PROBLEM DETAILS.
Copy the items from the line with "Click the middle beige connector rod" through the end of the items, and shift every coordinate in the answers by -123. Leave out the pictures.

== == ==

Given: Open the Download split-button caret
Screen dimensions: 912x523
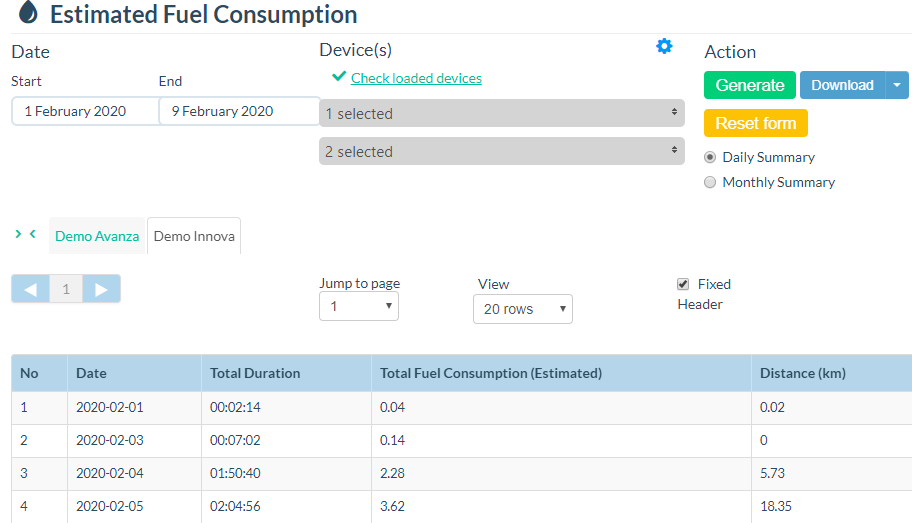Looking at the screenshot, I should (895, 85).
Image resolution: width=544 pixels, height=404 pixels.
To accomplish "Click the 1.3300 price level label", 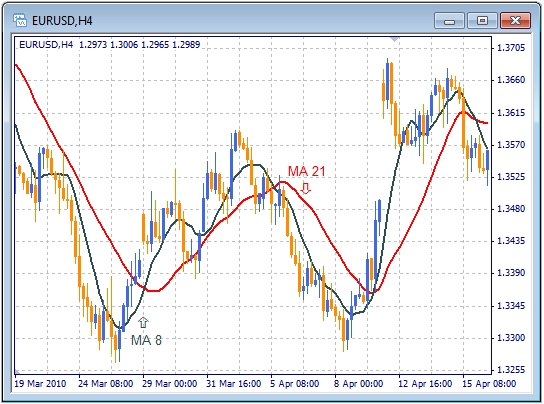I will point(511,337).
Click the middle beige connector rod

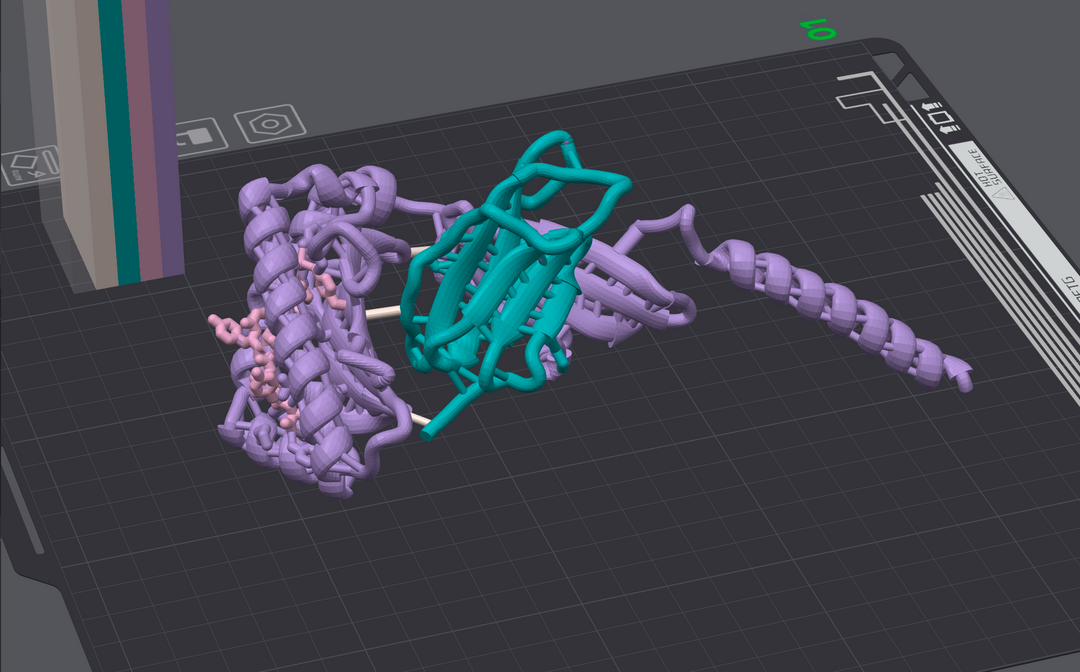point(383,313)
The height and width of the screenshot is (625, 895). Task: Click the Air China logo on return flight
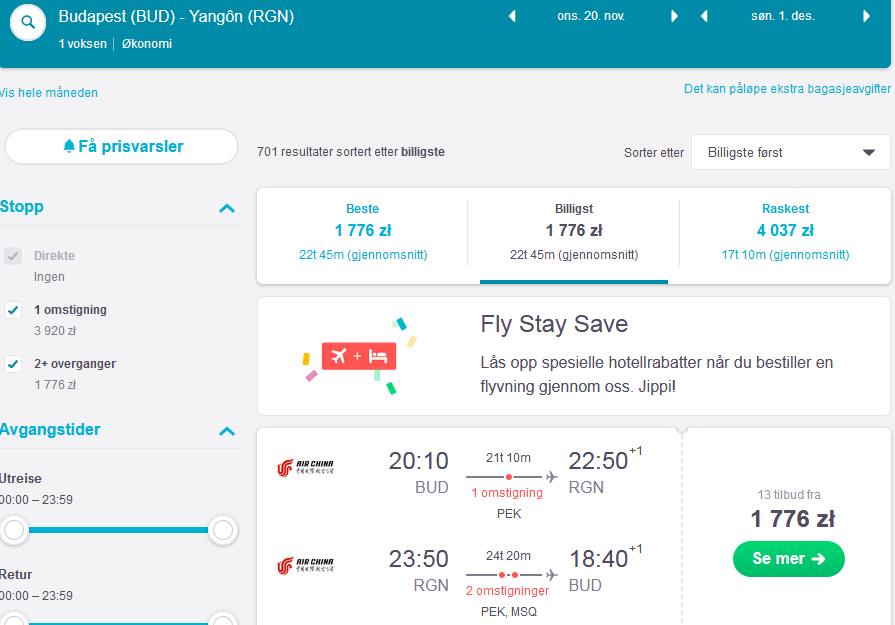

== == ==

EXERCISE OUTPUT.
Click the middle beige connector rod

point(260,190)
The height and width of the screenshot is (625, 895). Task: Click the Air China logo on return flight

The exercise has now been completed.